Problems to solve:
a) Answer the following questions using the LeetCode study notes below.
(i) Under a left-closed right-open range definition, which while loop condition is valid?
(ii) What time complexity is stated for removing an element?
(iii) According to the notes, where does the slow pointer point?
b) Reproduce the LeetCode study notes below word for word, from "1. The principle" to "the range definition.".
c) Translate this sentence from the LeetCode study notes below into Spanish: "Slow pointer points to the new location for the to-be-recorded element."

Passage provided:
^^^^^^^^

KarmaCoder Day 1 LC704/27/977

1️⃣ Binary search Link: lc704

Key points:

1. The principle is the range definition, either a double-closed range [A, B] or a left-closed right-open range [A, B)
2. the while loop condition depends on the range definition:
   1. double-closed: left <= right is valid
   2. left-closed right open: left < right is valid.
3. the if-else statement depends on the range definition:
   1. double-closed: the updated left or right does not include mid
   2. left-closed right open: the updated right can include mid
4. Similarly, right is initialized to numsSize - 1 or numsSize also depends on the range definition.

Time complexity: O(logn) Space complexity: O(1)

def search(self, nums: List[int], target: int) -> int:
  left = 0
  right = len(nums)
  while left < right:
      mid = (left + right) // 2
      if target < nums[mid]:
          right = mid
      elif target > nums[mid]:
          left = mid + 1
      else:
          return mid
  return -1

2️⃣ Remove element Link: lc27 Key points:

1. Use two pointers, fast and slow.
2. Fast pointer points to the to-be-recorded element in the original array
3. Slow pointer points to the new location for the to-be-recorded element.

Time complexity: O(n) Space complexity: O(1)

^^^^^^^^

Dataset excerpt:
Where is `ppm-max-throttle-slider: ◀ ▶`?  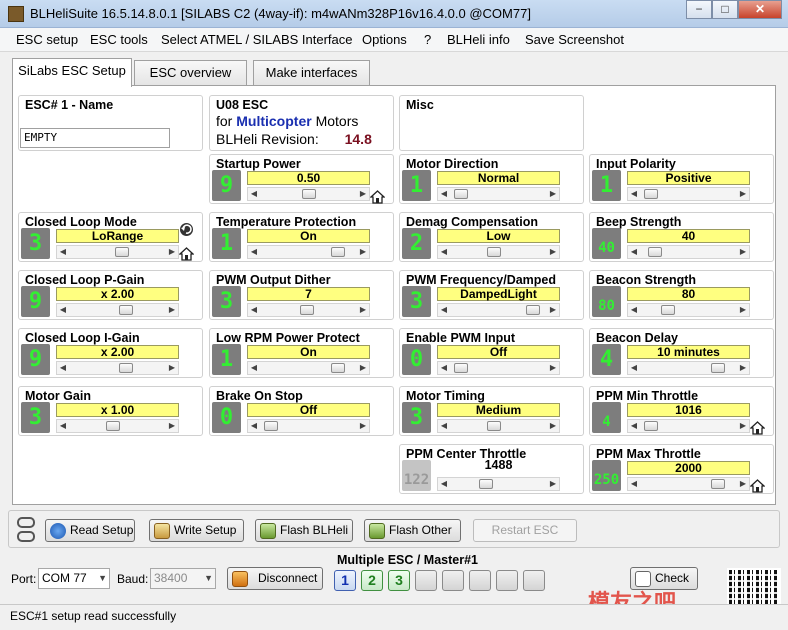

^^^^^^^^

Results of the exercise:
a)
(i) left < right
(ii) O(n)
(iii) To the new location for the to-be-recorded element.

b)
1. The principle is the range definition, either a double-closed range [A, B] or a left-closed right-open range [A, B)
2. the while loop condition depends on the range definition:
   1. double-closed: left <= right is valid
   2. left-closed right open: left < right is valid.
3. the if-else statement depends on the range definition:
   1. double-closed: the updated left or right does not include mid
   2. left-closed right open: the updated right can include mid
4. Similarly, right is initialized to numsSize - 1 or numsSize also depends on the range definition.

c) El puntero lento apunta a la nueva posición del elemento que se va a registrar.